Exercise:
In the regex forum thread, what name does the asker give to the (?=.* ) part?
-- start Page excerpt --
Reputation: 2393
I have spent some time learning Regular Expression, but I still don't understand how the following trick works to match two words in different order.
import re
reobj = re.compile(r'^(?=.*?(John))(?=.*?(Peter)).*$',re.MULTILINE)
string = '''
John and Peter
Peter and John
James and Peter and John
'''
re.findall(reobj,string)
result
[('John', 'Peter'), ('John', 'Peter'), ('John', 'Peter')]
( https://www.regex101.com/r/qW4rF4/1)
I know the (?=.* )
part is called Positive Lookahead
, but how does it work in this situation?
Any explanation?
Upvotes: 6
Views: 1384
Reputation: 67998
It just does not match in any arbitrary order.Capturing here is being done by .*
which consumes anything which comes its way.The positive lookahead
makes an assertion .You have two lookaheads
.They are independent of each other.Each makes an assertion one word.So finally your regex works like:
1)(?=.*?(John))
-- end Page excerpt --
-- start Recorded information --
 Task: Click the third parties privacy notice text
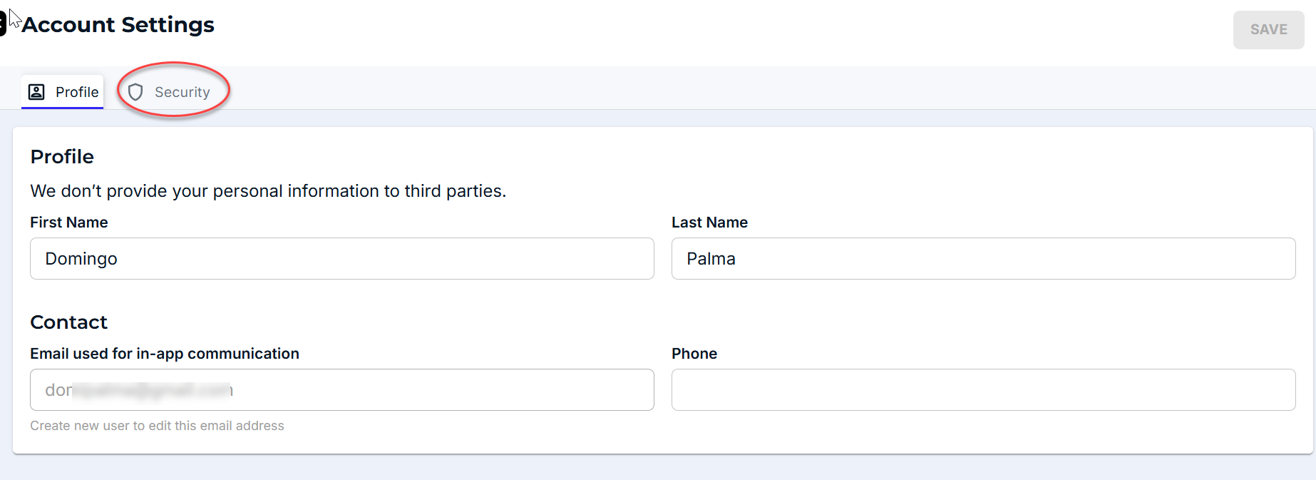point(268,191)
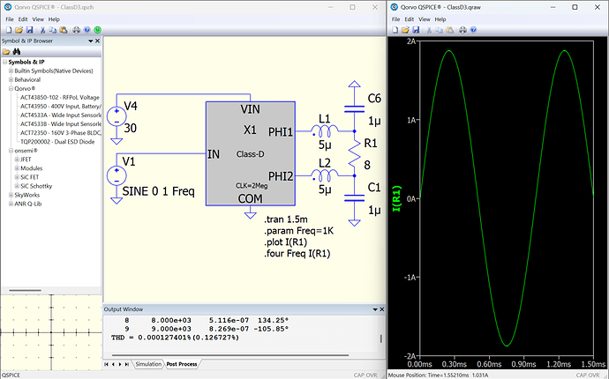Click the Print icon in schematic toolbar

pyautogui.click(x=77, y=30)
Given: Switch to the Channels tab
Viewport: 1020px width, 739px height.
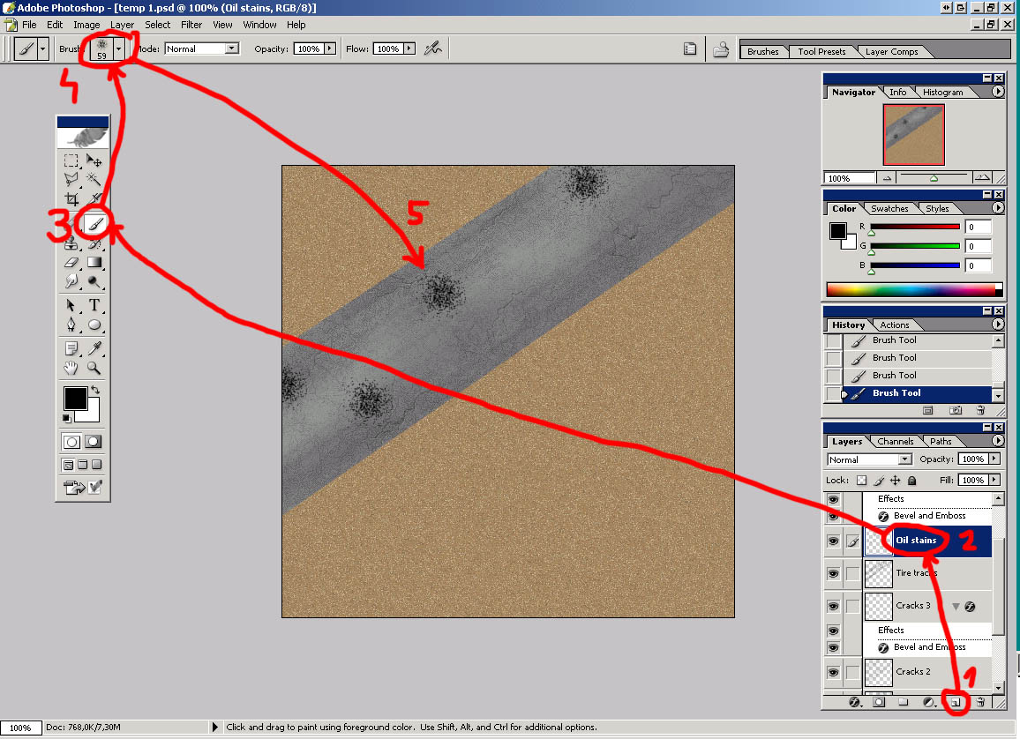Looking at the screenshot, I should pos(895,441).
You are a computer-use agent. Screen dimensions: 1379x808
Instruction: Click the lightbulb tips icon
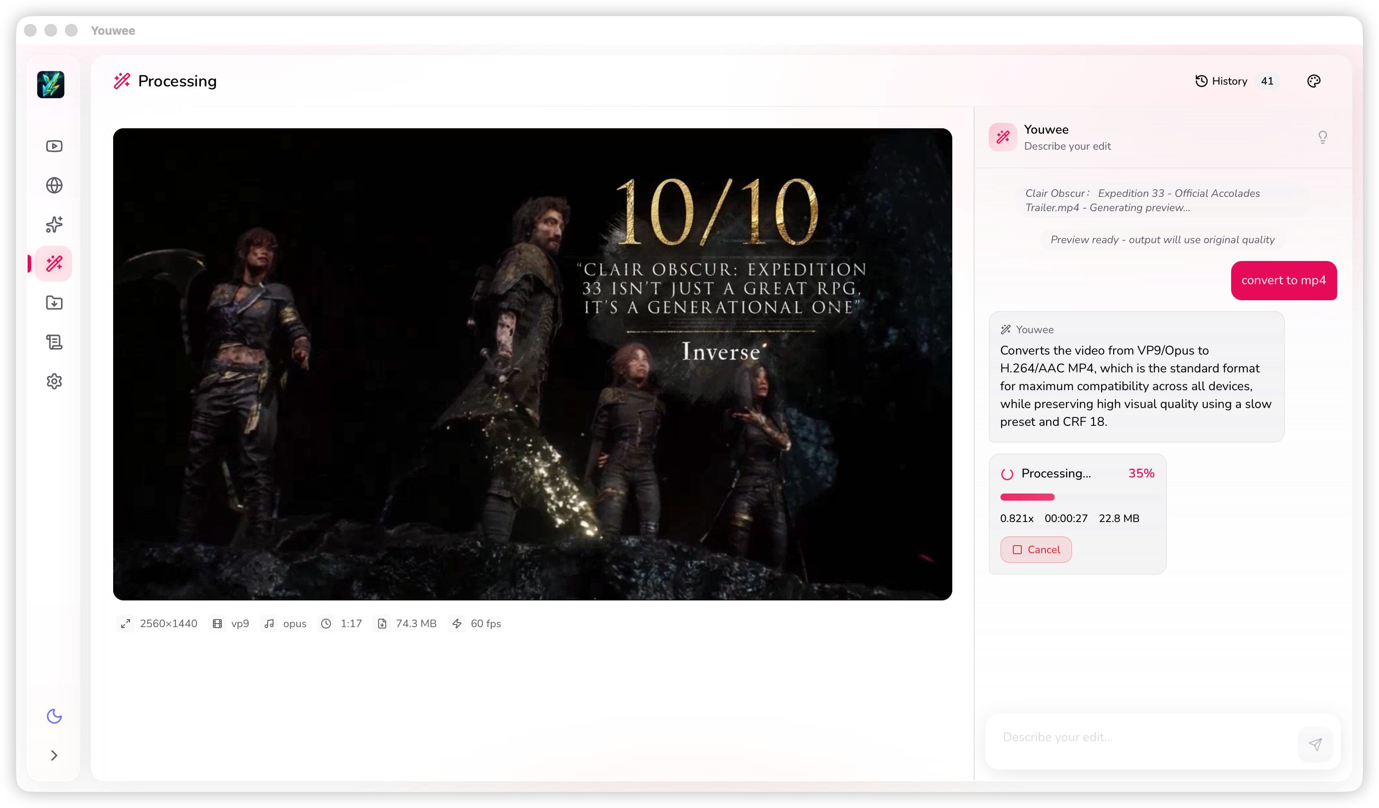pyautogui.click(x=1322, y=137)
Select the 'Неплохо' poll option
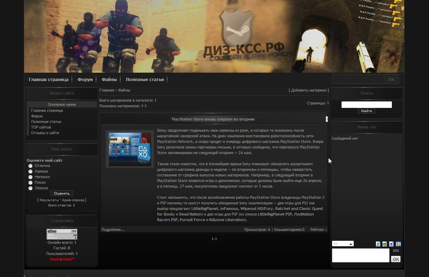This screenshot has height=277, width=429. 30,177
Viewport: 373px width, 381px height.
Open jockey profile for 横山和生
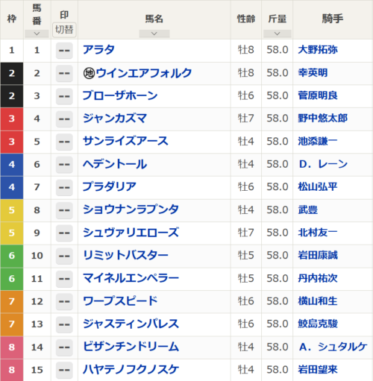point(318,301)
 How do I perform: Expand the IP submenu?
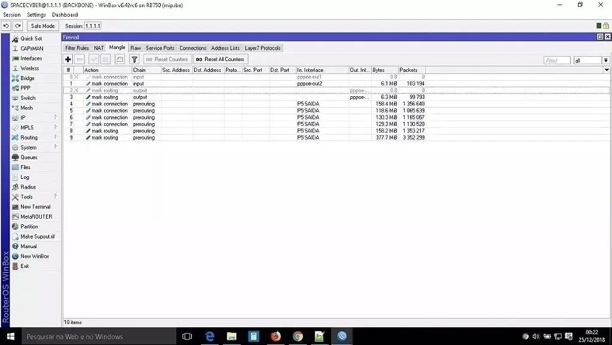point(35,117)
-- end Recorded information --
-- start Recorded information --
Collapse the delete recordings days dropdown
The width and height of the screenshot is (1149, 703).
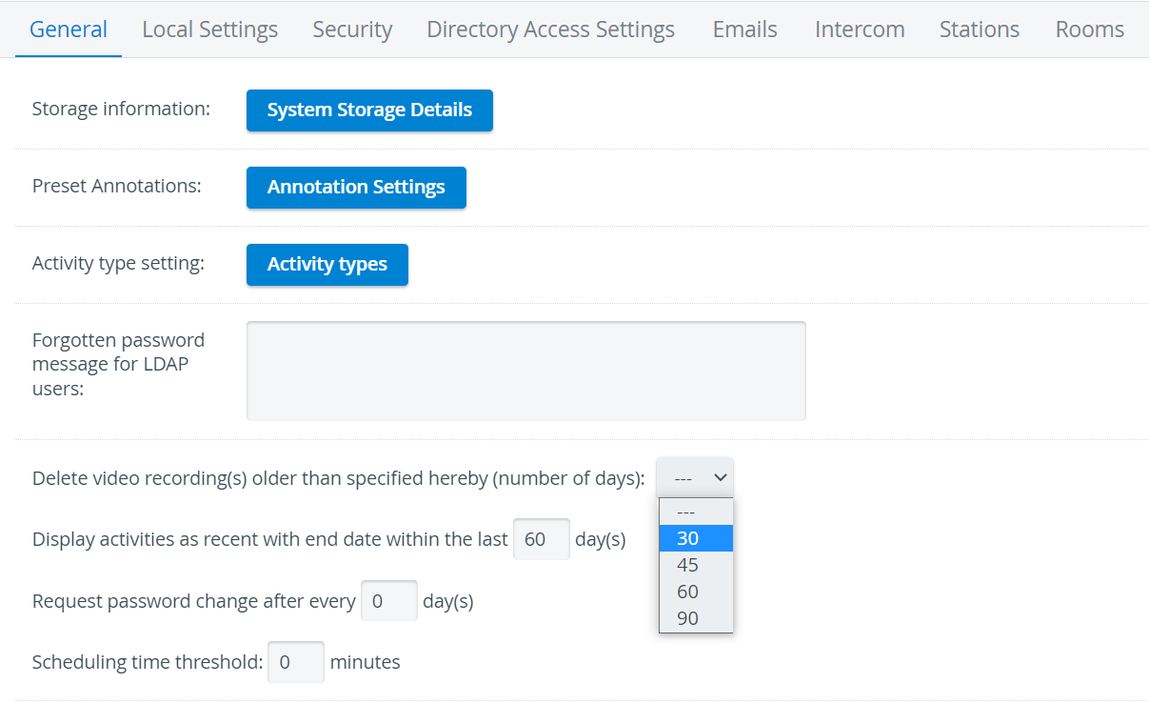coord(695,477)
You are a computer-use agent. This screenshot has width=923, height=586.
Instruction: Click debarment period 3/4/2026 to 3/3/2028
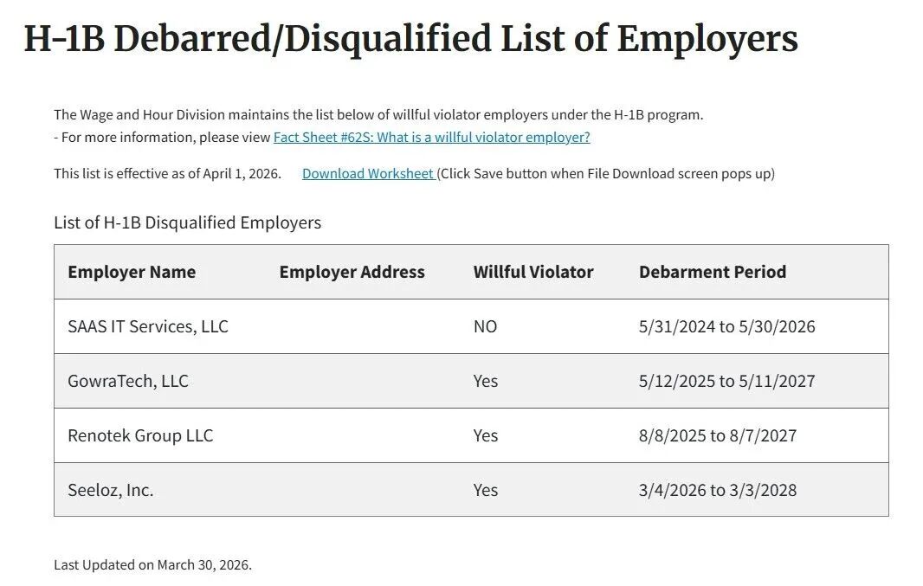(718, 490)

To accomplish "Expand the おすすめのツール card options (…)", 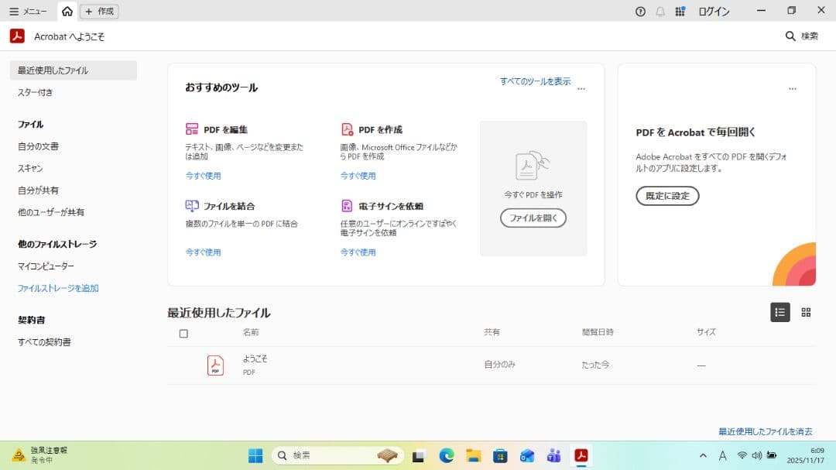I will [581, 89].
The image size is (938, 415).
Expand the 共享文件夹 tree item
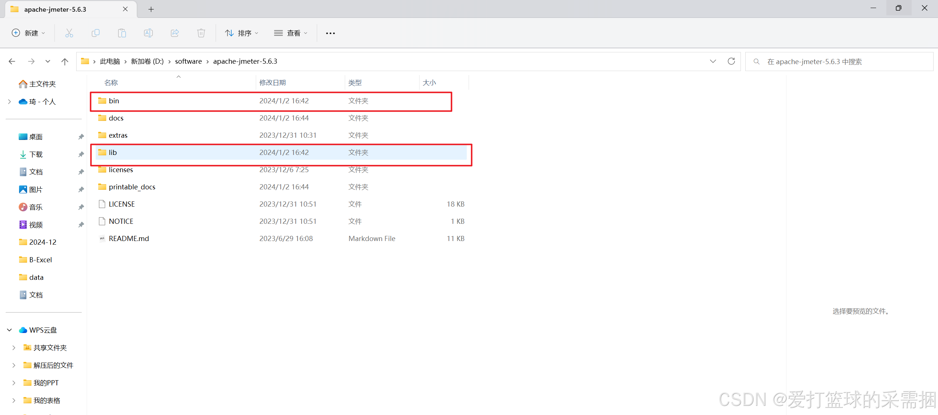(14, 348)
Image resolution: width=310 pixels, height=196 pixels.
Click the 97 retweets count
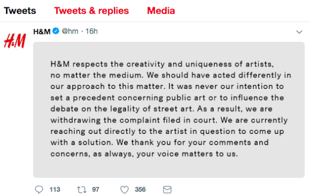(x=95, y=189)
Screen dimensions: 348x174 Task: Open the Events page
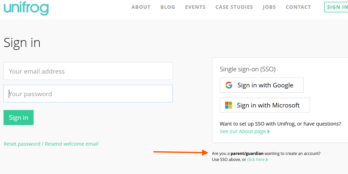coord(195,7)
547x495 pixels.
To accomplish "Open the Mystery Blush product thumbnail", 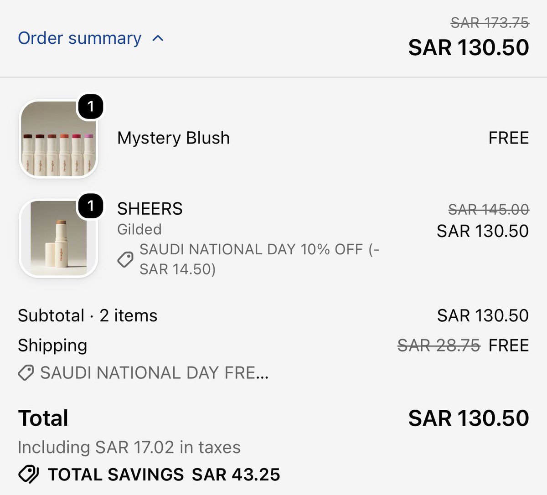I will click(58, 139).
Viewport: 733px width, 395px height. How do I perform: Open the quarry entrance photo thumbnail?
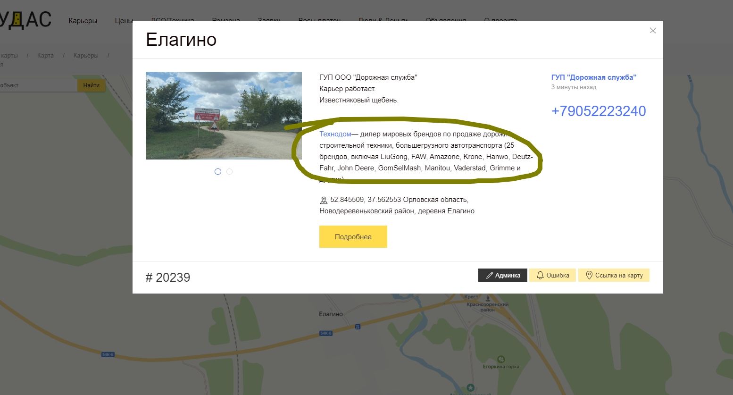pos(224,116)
-- end Recorded information --
Written answer:
Positive Lookahead